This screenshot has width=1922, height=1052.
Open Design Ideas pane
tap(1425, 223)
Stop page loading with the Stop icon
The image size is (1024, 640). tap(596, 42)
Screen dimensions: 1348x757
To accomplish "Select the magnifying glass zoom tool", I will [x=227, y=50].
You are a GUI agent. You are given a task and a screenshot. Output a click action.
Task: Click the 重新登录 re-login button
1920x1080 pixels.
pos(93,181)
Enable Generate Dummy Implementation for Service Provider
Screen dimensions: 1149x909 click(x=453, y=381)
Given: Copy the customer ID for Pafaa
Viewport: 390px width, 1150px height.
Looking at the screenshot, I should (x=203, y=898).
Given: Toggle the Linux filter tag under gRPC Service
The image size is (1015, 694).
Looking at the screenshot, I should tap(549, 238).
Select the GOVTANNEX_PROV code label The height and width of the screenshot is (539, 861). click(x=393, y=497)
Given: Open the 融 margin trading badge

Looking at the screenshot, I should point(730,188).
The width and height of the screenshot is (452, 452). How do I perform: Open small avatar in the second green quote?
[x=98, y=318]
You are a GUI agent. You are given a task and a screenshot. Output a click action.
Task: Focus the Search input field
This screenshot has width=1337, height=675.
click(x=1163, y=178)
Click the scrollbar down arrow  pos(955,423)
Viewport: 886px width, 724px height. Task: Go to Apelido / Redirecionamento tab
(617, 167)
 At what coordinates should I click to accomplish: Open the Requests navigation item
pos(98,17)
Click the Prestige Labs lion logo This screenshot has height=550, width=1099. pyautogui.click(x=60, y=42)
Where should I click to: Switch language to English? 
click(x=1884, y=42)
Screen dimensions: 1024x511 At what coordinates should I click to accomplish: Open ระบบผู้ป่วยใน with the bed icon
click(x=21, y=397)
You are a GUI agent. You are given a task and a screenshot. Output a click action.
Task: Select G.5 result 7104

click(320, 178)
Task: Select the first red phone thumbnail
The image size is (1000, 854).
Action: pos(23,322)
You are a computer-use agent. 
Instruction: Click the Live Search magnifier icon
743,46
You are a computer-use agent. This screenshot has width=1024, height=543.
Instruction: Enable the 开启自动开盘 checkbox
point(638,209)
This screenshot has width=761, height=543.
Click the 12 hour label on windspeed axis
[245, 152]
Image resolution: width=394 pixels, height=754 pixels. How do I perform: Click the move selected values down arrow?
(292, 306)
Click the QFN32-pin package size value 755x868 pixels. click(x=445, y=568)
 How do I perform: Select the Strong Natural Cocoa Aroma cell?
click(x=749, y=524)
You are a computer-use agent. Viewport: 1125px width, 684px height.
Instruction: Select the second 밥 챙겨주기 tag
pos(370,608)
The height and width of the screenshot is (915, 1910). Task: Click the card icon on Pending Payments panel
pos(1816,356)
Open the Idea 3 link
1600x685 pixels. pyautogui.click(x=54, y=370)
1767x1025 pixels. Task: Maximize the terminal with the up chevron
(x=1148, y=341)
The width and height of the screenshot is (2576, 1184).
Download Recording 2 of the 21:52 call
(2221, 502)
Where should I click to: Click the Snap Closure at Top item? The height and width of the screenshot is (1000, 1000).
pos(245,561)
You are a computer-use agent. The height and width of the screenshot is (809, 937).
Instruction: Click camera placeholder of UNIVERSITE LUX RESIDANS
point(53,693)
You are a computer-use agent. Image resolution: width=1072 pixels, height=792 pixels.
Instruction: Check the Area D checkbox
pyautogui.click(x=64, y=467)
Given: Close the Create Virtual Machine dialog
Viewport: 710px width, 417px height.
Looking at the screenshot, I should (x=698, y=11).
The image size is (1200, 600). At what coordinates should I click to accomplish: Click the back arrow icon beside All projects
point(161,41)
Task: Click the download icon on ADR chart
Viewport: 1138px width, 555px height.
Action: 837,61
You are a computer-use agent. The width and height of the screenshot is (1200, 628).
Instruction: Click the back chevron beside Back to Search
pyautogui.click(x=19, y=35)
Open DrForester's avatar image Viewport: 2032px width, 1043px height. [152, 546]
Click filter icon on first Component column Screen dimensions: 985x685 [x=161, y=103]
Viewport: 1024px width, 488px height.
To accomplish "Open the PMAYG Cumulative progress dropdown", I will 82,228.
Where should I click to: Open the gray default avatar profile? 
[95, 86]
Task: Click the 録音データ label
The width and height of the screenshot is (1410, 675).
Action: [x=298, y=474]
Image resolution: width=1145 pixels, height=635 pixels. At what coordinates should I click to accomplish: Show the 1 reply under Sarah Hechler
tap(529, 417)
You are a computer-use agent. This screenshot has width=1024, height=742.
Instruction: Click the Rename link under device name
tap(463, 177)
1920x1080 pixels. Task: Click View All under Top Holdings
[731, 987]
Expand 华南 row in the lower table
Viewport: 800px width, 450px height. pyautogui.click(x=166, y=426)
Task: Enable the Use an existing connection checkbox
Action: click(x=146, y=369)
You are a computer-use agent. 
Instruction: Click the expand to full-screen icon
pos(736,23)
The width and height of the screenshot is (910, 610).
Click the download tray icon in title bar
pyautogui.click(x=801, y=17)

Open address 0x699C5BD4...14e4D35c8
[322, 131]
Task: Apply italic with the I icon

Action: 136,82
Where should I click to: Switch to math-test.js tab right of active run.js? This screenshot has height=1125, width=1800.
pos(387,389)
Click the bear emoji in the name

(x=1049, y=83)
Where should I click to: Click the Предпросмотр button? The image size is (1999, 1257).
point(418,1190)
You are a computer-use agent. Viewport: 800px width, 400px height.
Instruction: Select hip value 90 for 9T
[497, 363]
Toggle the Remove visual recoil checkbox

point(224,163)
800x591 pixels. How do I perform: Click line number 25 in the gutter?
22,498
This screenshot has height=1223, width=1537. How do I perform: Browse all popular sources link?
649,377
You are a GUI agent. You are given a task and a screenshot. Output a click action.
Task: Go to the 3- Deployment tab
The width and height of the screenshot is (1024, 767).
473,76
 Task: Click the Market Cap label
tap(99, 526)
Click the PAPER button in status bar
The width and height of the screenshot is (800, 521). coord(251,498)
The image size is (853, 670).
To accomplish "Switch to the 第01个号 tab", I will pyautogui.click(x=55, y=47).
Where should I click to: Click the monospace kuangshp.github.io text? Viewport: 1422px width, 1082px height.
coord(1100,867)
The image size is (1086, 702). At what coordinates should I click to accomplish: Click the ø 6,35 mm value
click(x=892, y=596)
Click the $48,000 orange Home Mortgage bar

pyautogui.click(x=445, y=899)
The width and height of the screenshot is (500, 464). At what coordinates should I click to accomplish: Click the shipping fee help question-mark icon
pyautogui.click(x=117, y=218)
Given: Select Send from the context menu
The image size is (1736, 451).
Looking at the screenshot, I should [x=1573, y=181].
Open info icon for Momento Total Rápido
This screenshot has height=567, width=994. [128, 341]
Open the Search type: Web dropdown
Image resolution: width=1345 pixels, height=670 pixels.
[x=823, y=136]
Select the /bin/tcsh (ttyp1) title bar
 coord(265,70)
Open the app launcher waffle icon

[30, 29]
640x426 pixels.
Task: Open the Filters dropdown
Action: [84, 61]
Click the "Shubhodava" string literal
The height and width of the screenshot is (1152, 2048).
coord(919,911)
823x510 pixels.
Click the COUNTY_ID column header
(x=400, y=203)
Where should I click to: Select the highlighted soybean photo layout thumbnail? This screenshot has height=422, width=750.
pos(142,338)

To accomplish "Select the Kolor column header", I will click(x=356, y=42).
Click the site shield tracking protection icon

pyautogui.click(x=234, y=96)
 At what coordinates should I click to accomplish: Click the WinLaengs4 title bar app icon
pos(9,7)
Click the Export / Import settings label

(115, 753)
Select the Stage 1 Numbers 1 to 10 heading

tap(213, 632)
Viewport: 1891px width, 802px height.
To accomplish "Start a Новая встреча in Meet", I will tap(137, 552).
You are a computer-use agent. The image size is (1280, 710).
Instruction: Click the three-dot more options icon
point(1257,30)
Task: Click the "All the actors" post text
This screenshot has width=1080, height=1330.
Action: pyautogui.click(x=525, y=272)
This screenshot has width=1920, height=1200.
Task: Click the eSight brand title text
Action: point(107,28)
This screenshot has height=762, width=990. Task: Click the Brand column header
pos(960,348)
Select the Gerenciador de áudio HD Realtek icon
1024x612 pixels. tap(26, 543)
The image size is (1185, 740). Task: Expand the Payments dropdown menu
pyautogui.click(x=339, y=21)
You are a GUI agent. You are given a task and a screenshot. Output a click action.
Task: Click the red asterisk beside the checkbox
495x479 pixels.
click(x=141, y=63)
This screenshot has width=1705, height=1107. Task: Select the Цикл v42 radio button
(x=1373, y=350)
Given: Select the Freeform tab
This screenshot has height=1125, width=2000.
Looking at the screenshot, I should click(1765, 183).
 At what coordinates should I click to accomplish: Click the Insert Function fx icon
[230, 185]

----------------

YOUR GOAL:
Repeat the lines above word for word, starting with the line containing "The image size is (1086, 702)." and ending with the line containing "Action: [84, 61]", both included.

RESPONSE TO THE EXERCISE:
The image size is (1086, 702). At what coordinates should I click to accomplish: Click the ø 6,35 mm value
click(x=892, y=596)
Click the $48,000 orange Home Mortgage bar

pyautogui.click(x=445, y=899)
The width and height of the screenshot is (500, 464). At what coordinates should I click to accomplish: Click the shipping fee help question-mark icon
pyautogui.click(x=117, y=218)
Given: Select Send from the context menu
The image size is (1736, 451).
Looking at the screenshot, I should [x=1573, y=181].
Open info icon for Momento Total Rápido
This screenshot has height=567, width=994. [128, 341]
Open the Search type: Web dropdown
Image resolution: width=1345 pixels, height=670 pixels.
[x=823, y=136]
Select the /bin/tcsh (ttyp1) title bar
 coord(265,70)
Open the app launcher waffle icon

[30, 29]
640x426 pixels.
Task: Open the Filters dropdown
Action: [84, 61]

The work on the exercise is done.